Last week we bought new outside lights, because our old lights died 3 years ago, and we just didn’t bother for 2 years. We installed them and admired them, texted pics of them to Miss M in Brooklyn, who cannot wait to see them on 12/23. I bought new chili-pepper lights to put around the kitchen window over the sink; I found some shortly after we moved here in ’98 and used them until they died & I couldn’t find substitute bulbs. The last 3 years I settled for less-worthy lights and had that nagging feeling of “meh.” This year I’m back to festive around the kitchen window.
Yesterday we went to the local Christmas Tree farm, as we have for the last 14 yrs. (with the exception of ’09, when we bought an 8′ Douglas Fir for $25 from a tree lot that was struggling). We get Leyland Cypress or Incense Cedar because they last so long, smell so good, and don’t drop needles as do pines and firs.
Today we installed it and cut off the net; the guys who netted it used the smaller netter and broke a number of branches. We can’t hide all of the broken stuff but we’ll work around it. While the tree is soaking up water and relaxing, we decorated the loft railing and the stair railing, and found a stocking for A, C’s gf, who’s coming to spend Christmas with us.
Chris tenderly unwrapped and set up the hand-carved crèche we bought in the Republic of Korea in 1983, and have displayed every year since. I did the stair-railing lights and hung the stockings. The Chinchilla stockings, a mere token on the stair railing in the past, will be hung on the tree. Gone, but not forgotten.
Before we started decorating I cued up the London Symphony Orchestra’s rendition of “The Nutcracker.” Nothing beats that iconic music and our traditions. And since C danced 3 seasons in the Santa Barbara Festival Ballet’s “Nutcracker” the music is especially signifiant; I can picture who danced what when the music changes.

_PROBLEM DETAILS_. Based on the holiday decorating post, explain why the family picks Leyland Cypress or Incense Cedar for their Christmas tree. Answer in one to three sentences.

_SUPPLIED DATA_.
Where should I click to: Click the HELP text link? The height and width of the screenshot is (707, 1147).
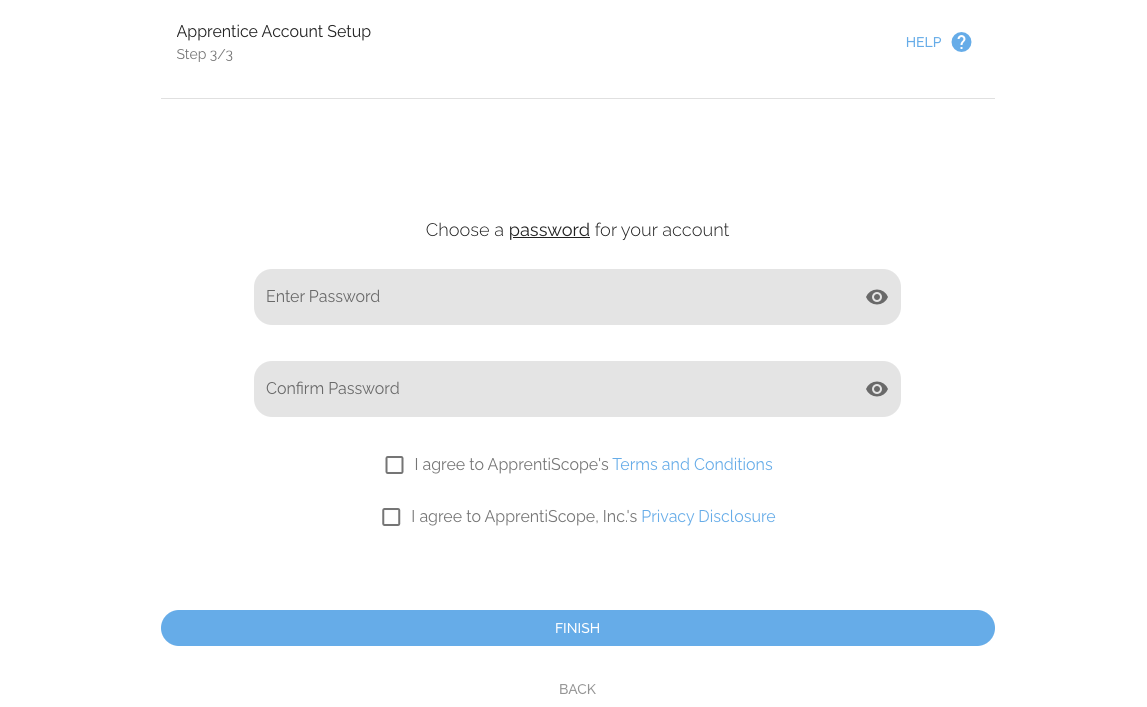pos(923,42)
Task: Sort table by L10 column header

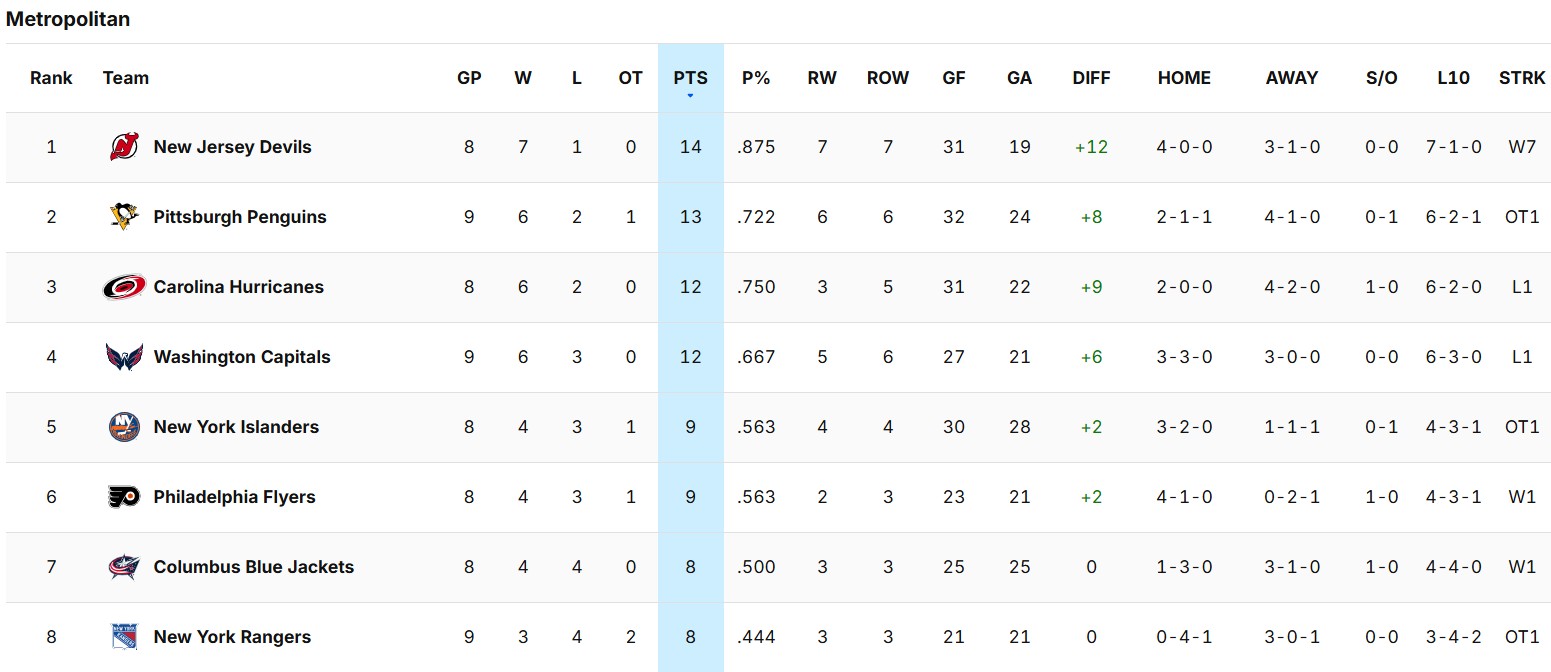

_FINAL RESULT_. They pick Leyland Cypress or Incense Cedar because these trees last a long time and smell good. Unlike pines and firs, they also don't drop their needles.